**TASK OBJECTIVE:** If a line in the entries below includes the string "Open", copy it out.

[Collected data]

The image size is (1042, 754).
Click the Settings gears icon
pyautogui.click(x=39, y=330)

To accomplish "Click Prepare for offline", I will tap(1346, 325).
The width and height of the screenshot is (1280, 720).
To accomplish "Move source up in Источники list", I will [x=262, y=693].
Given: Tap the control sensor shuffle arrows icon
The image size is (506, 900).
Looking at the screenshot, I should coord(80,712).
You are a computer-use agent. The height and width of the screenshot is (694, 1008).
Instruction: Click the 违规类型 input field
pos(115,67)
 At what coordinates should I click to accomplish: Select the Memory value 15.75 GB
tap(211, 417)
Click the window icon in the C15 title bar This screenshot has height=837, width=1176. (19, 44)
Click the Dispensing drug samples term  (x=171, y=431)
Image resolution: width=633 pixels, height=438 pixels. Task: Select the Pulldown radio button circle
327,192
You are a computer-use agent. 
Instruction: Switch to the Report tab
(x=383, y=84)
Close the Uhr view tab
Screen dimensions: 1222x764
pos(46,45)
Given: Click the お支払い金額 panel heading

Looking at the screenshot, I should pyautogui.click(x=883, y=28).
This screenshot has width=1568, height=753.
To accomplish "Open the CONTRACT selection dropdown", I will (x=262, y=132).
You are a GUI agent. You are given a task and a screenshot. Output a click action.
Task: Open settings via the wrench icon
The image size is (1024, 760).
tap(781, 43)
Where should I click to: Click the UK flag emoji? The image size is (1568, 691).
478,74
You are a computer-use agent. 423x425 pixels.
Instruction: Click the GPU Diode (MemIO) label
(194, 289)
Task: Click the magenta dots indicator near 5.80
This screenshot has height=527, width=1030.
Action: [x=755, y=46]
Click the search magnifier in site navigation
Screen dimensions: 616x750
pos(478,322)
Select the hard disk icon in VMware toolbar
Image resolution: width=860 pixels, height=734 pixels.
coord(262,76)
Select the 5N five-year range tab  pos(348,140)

**ANSWER BOX:**
To accomplish "Open the CONTRACT selection dropdown", I will (x=262, y=132).
Task: Open settings via the wrench icon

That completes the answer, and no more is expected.